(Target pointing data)
>> BEGIN
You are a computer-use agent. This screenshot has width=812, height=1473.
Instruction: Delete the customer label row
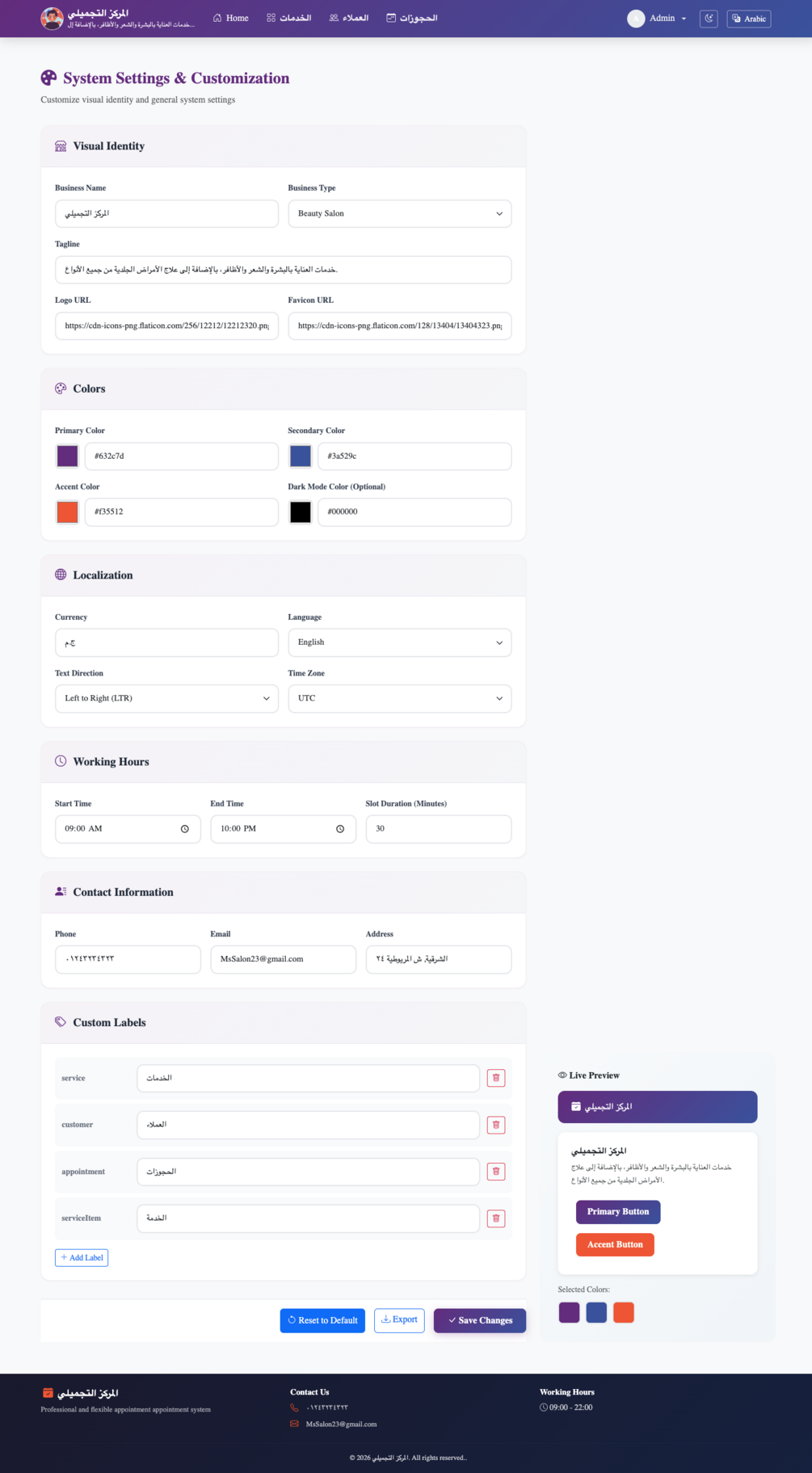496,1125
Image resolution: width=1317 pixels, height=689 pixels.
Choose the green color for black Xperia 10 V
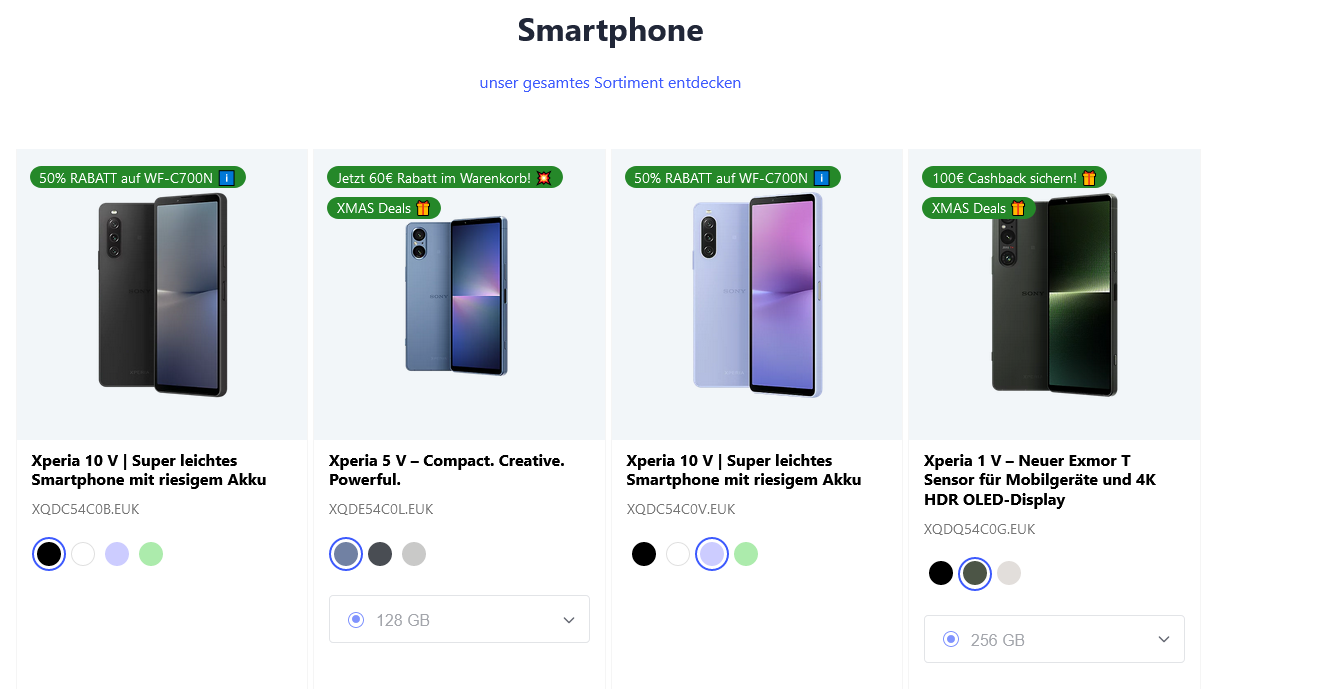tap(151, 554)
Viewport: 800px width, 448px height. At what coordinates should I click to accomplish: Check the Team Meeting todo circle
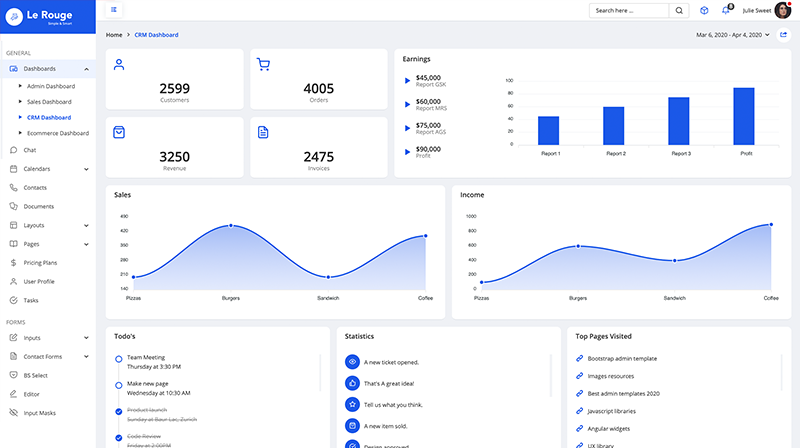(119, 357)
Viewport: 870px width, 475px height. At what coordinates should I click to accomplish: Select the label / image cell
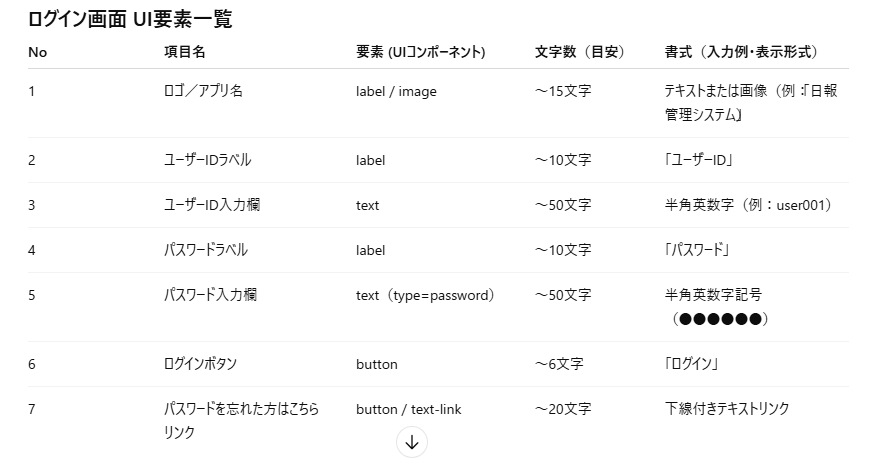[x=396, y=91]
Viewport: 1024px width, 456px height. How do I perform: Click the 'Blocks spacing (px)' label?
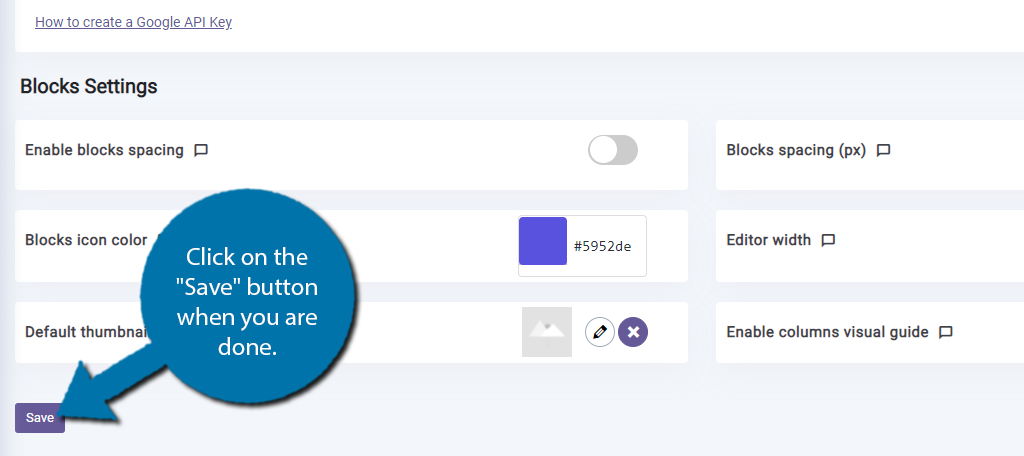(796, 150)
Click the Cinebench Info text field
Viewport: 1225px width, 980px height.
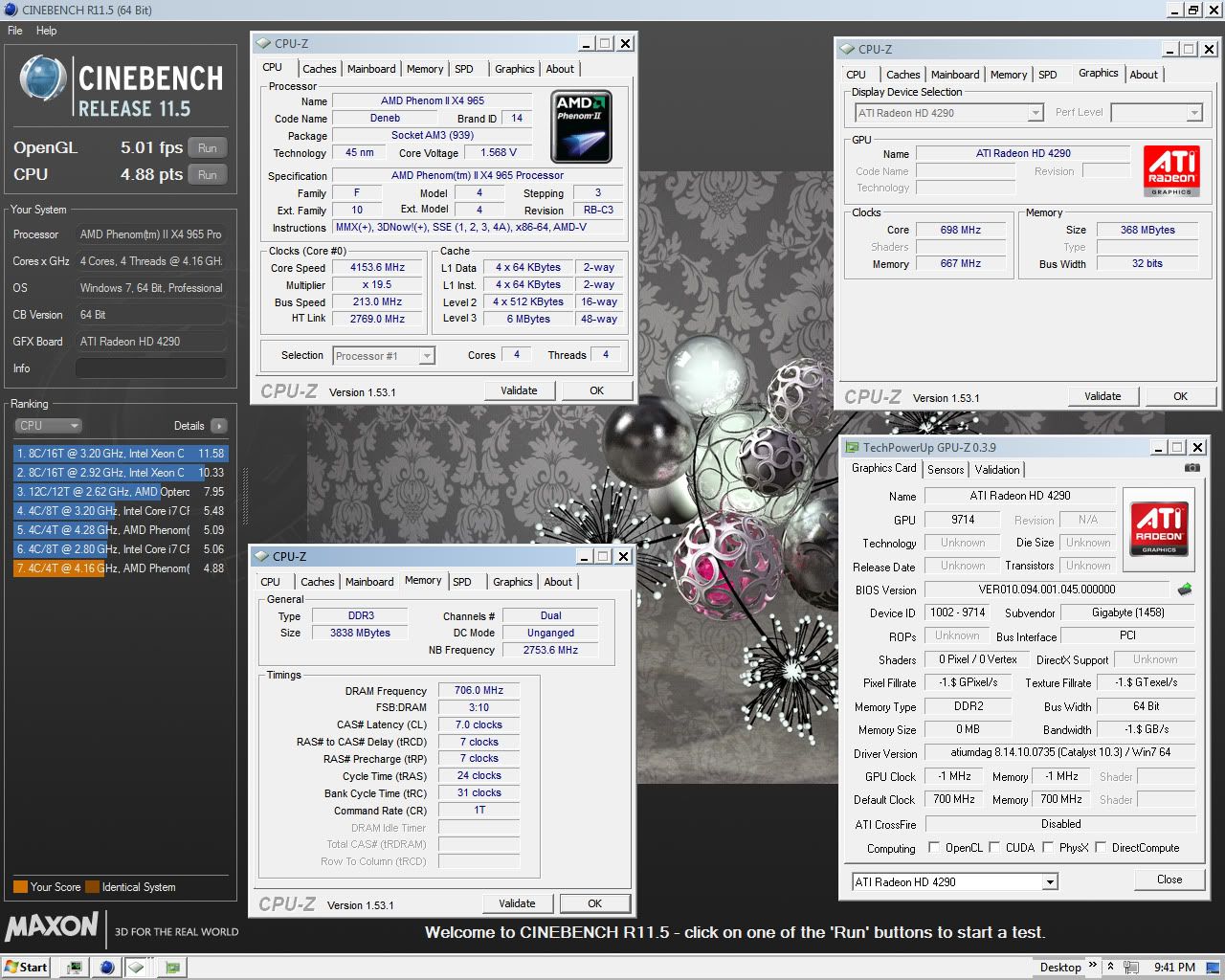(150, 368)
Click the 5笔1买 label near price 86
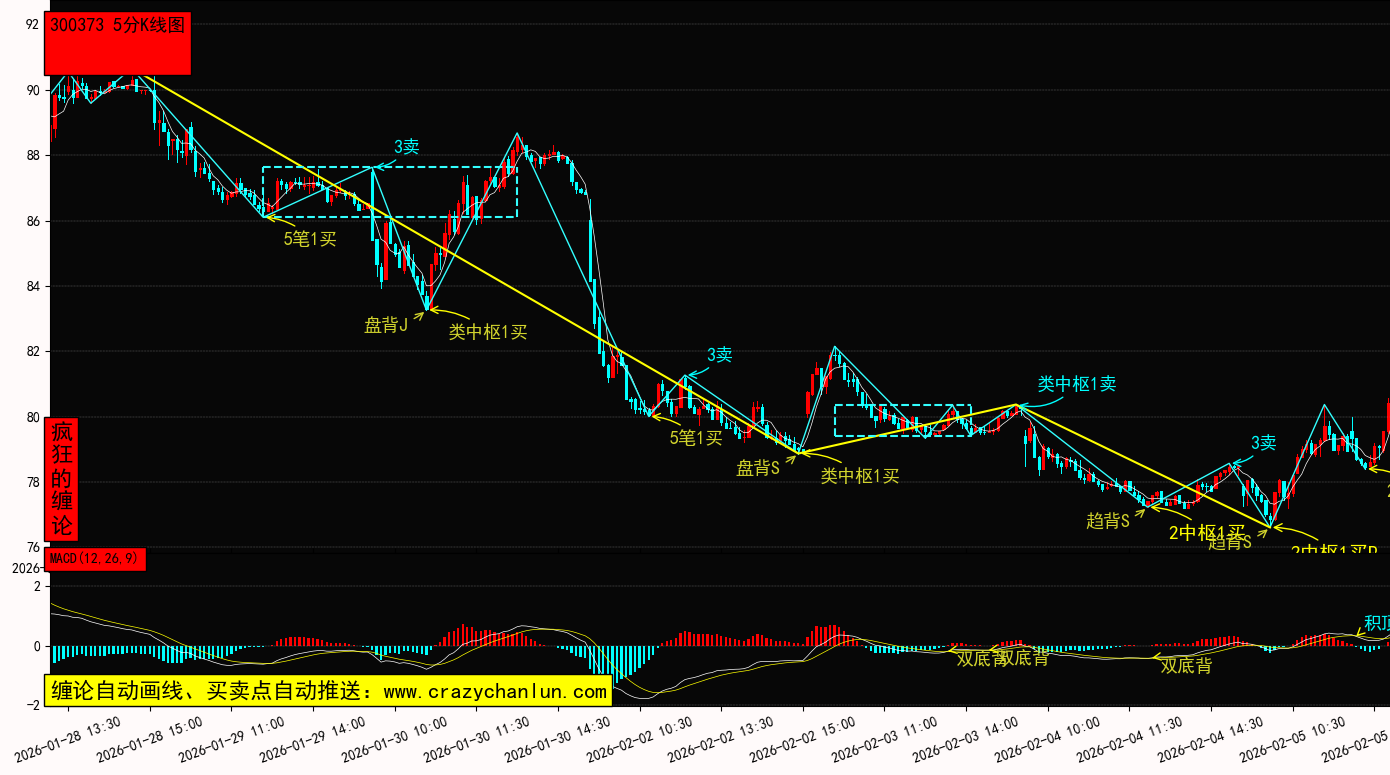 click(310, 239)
>> END
### REQUIREMENT
Return every line of the rows above that contains the string "width".

### ANSWER FOR THE TASK
You are a computer-use agent. This screenshot has width=812, height=1473.
Image resolution: width=1317 pixels, height=689 pixels.
Viewport: 800px width, 448px height. At what coordinates should I click to accomplish: Check the Team Meeting todo circle
Viewport: 870px width, 475px height. At what coordinates should I click to accomplish: Select the label / image cell
Viewport: 1024px width, 456px height. How do I perform: Click the 'Blocks spacing (px)' label?
Viewport: 1225px width, 980px height.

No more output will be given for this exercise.